Allahabad High Court acquits charges against appellant under Sections 302, 201 of IPC and Section 4/25 of the Arms Act
The Lucknow Bench of the Allahabad High Court has set aside the order passed by the Additional Sessions Judge Barabanki and the appellant acquitted of the charges levelled against him under Sections 302, 201 IPC and Section -4/25 of the Arms Act.
The Division Bench of Justice Rajan Roy and Justice Sanjay Kumar Pachori passed this order while hearing a Jail Appeal filed by Ghanshyam @ Maidhoo.
This is an appeal challenging the order passed by Additional Sessions Judge, Barabanki dated 26.03.2009 by which the appellant has been convicted of an offence under Section 302 IPC and sentenced to undergo life imprisonment with fine of Rs 5,000/-, failing which, he will have to undergo additional simple imprisonment for six months, conviction under Section 201 IPC and sentence of three years imprisonment with fine of Rs 3,000/-, failing which, he will have to undergo additional three months’ simple imprisonment as also conviction and sentence under Section 4/25 of the Arms Act, 1959 to three years imprisonment with fine of Rs1,000/-, failing which, he will have to undergo additional one month imprisonment.

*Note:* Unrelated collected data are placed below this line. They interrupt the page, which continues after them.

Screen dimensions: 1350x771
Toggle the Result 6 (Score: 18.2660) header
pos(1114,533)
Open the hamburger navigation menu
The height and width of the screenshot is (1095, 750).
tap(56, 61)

Chandra Shekhar Pandey, A.G.A has informed us that sentence of the appellant has been remitted in exercise of the powers under Article 161 of the Constitution of India and other relevant provisions vide order dated 02.05.2022.
The prosecution case is that on 17.12.2005 at about 11 A.M, the police of Police Station-Zaidpur, District Barabanki received information from the Chaukidar, Village Machauchi, P.S -Zaidpur, District-Barabanki that he had discovered a dead body on the northern bank of river Rari in the morning whose neck had been slit by half at the front. The police recovered the body and held the inquest on the same date at 11:30 A.M. which ended at 12:55 P.M.
The body was sent for post-mortem at about 3:10 P.M. on 17.12.2005. The post-mortem was conducted on the next date i.e on 18.12.2005 at about 03:10 P.M. The body was thereafter cremated as nobody came to claim it.
On 22.12.2005, Ram Harakh gave a written tehrir that his son-Mangal had gone with his brother-in-law Ghanshyam at about 11:30 A.M on 16.12.2005 and had not returned since then. He tried to find him but could not locate him. On coming to know about recovery of a body on the banks of river Rari, he and his Samdhi Ram Naresh and his son-in-law Radhey Shyam went to P.S-Zaidpur, District Barabanki and saw photograph of the body which had been recovered and it was identified by him as his son Mangal.
In the said written report (Tehrir), it was stated that he was sure that his son had been murdered by his brother-in-law Ghanshyam with the intent of taking his land and he had thrown the body near the river. The accused- Ghanshyam had also mortgaged ten biswa of his land.
On 23.12.2005 at about 06.10 A.M, the accused-appellant was arrested. After conducting the investigation, the Investigating Officer filed a charge-sheet against the accused-appellant on 31.12.2005 before the Chief Judicial Magistrate who took cognizance of the case on 17.01.2006. After committal to the Session Court, charges were framed on 27.05.2006 under Sections 302, 201 IPC and Section-4/25 of the Arms Act, 1959.
Counsel for the appellant submitted that the case is a case of circumstantial evidence, where there is no direct evidence/ocular account.
He submitted that in the case the prosecution has failed to discharge its burden of proof, so as to prove its case against the Appellant beyond all reasonable Doubts. The chain of circumstances has not been proved, is missing/not connected in the case against the Appellant, thus the conviction and sentence awarded by the Trial Court are grossly illegal and perverse; hence the same may kindly be set aside.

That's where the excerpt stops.